### Kutipan ###

Catatan: Nias sebuah pulau yang terletak 125 kilometer dari pantai Barat Sumatera, memberi kesan istimewa dalam hidupku. Pertama kali saya mengunjungi pulau ini pada 2004. Sejak itu Nias menjadi bagian dari kehidupan saya selama bertahun-tahun.
Menjadi Information Officer di ACT International (2005) dan Program Manajer Yayasan Tanggul Bencana Indonesia (YTBI) tahun berikutnya selama masa rehabilitasi bencana Tsunami (26 Desember 2004) dan Gempa Nias (28 Maret 2005) membuat saya memahami lebih jauh tentang pulau ini.
Selama 3 bulan (Maret-Juni 2011), saya membimbing beberapa wartawan mediaonline http://www.nias-bangkit.com, sekaligus menulis beberapa artikel dalam perjalanan saya ke berbagai tempat di Nias. Inilah salah satu artikel yang paling berkesan, karena mendapat tanggapan begitu besar dari masyarakat Nias. Ternyata banyak orang Nias yang belum mengunjungi lokasi ini. "Serasa ikut perjalanannya pak Girsang"ujar seorang pendeta asal Nias yang tinggal di Jakarta.

###

- **Tugas**: Susunlah ulang paragraf dalam catatan tentang Nias di atas yang diawali dengan "Menjadi Information Officer di ACT International" dalam bentuk daftar butir singkat dengan tetap mempertahankan fakta-fakta utamanya.

### Bahan yang Disediakan ###

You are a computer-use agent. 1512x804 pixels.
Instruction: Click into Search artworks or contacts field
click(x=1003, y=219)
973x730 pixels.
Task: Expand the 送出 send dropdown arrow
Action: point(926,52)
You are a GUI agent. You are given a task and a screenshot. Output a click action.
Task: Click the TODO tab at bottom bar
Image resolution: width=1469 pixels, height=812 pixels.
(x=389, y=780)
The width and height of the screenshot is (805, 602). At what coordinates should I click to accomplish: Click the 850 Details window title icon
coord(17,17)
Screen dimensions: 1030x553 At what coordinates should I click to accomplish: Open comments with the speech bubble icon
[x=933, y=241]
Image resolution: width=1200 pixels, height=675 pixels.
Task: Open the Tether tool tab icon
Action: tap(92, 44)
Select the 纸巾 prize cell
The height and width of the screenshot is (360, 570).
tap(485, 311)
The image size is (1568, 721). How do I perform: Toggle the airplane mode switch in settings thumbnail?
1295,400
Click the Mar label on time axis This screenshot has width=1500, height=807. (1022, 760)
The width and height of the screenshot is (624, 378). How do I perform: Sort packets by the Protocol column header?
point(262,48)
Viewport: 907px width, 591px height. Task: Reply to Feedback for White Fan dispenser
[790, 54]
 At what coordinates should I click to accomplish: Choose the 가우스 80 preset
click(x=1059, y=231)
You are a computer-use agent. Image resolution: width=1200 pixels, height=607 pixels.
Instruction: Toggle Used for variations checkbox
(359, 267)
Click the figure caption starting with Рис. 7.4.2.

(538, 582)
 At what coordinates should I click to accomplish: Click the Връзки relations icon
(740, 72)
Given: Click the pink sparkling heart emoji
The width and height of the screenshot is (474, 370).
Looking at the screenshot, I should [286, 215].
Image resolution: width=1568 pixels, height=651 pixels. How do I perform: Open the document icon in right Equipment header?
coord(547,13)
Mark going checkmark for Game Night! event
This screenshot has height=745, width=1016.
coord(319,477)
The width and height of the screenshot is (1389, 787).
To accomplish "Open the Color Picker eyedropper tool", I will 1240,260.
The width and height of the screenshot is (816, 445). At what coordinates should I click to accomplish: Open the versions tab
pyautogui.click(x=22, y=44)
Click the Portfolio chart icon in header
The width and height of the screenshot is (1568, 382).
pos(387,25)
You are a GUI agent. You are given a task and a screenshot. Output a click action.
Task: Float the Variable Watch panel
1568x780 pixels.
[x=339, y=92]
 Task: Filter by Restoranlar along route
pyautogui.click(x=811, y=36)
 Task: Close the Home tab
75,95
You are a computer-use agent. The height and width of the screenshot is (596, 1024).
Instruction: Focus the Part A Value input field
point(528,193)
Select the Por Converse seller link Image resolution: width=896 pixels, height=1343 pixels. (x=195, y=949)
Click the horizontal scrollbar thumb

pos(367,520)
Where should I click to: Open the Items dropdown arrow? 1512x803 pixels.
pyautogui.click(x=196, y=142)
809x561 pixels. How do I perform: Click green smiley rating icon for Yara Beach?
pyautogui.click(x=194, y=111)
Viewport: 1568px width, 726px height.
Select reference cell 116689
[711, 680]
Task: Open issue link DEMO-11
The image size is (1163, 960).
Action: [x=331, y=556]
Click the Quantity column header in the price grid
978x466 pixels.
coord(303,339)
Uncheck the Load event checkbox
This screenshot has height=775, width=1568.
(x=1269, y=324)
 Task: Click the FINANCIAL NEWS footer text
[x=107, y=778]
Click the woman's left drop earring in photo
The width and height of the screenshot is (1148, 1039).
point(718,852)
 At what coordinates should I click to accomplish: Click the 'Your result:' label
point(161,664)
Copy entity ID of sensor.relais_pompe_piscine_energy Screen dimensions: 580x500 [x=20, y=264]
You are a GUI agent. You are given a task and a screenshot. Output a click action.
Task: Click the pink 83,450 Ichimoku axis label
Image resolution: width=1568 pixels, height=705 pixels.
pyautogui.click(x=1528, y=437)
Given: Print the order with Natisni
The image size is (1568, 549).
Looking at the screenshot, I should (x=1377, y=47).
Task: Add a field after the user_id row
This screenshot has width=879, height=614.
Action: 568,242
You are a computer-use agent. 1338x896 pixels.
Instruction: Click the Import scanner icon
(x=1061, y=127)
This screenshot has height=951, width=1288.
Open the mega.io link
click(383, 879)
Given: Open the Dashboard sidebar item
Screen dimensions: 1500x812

###

- **Jawaban**:
- Penulis menjadi Information Officer di ACT International pada tahun 2005.
- Pada tahun berikutnya, penulis menjadi Program Manajer Yayasan Tanggul Bencana Indonesia (YTBI).
- Kedua peran tersebut dijalani selama masa rehabilitasi bencana Tsunami (26 Desember 2004) dan Gempa Nias (28 Maret 2005).
- Pengalaman itu membuat penulis lebih memahami Pulau Nias.